== What is needed ==
When you reach the line containing "Viewport: 1364px width, 607px", repeat that line and each one after it exactly until the records end, leaving out pictures.

== Data in this exercise ==
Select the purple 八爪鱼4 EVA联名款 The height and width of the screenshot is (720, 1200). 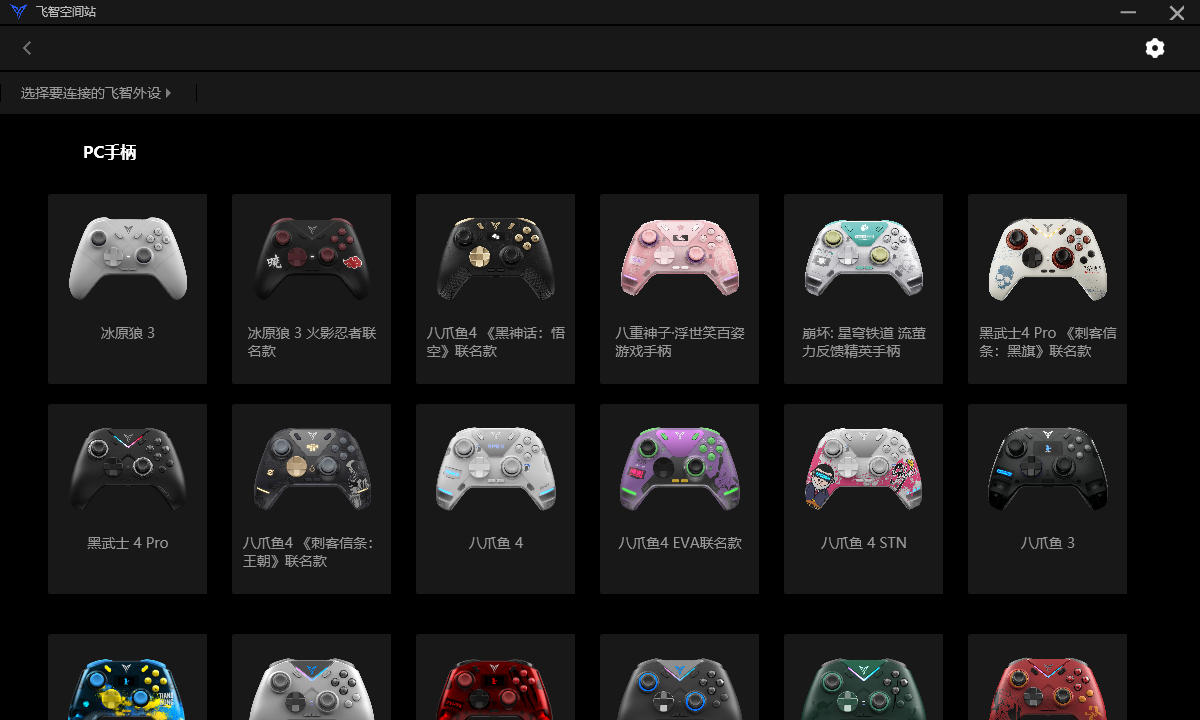click(x=679, y=499)
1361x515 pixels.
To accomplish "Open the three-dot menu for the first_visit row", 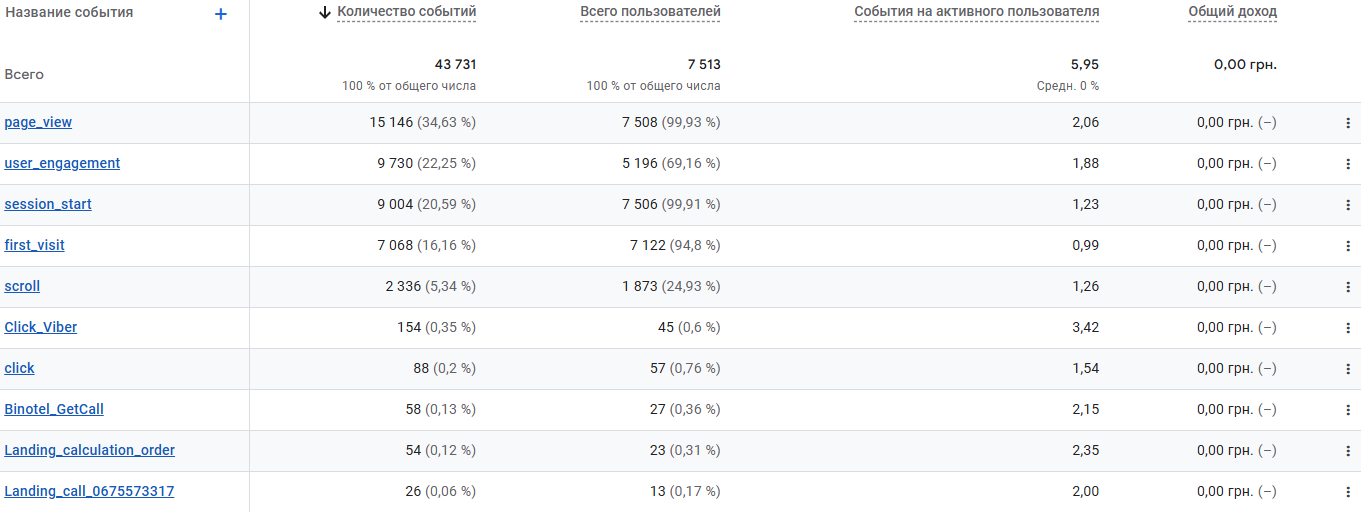I will coord(1348,246).
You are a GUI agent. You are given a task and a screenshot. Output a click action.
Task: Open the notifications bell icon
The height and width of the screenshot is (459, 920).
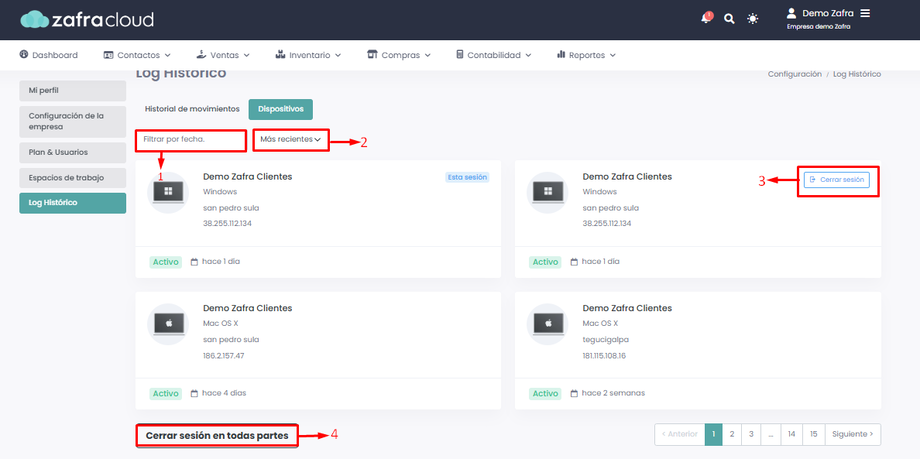point(706,18)
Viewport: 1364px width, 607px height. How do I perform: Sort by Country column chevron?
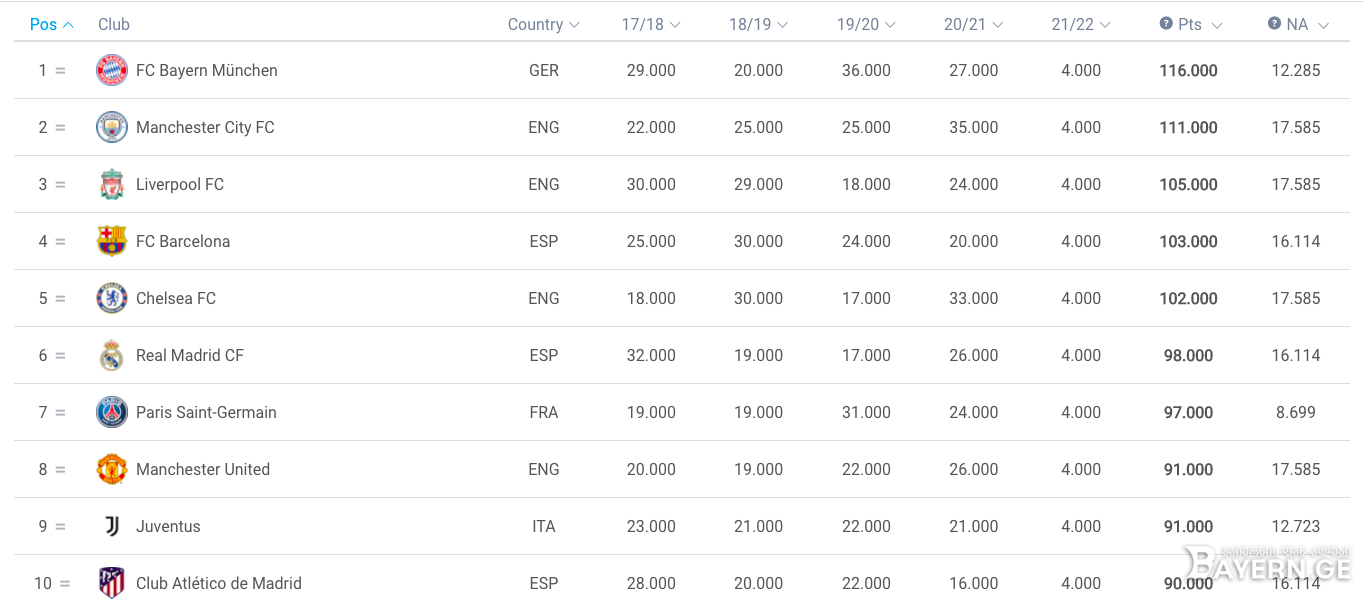click(x=574, y=25)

== Result below ==
Viewport: 1364px width, 607px height. How do I perform: Sort by Country column chevron?
click(x=574, y=25)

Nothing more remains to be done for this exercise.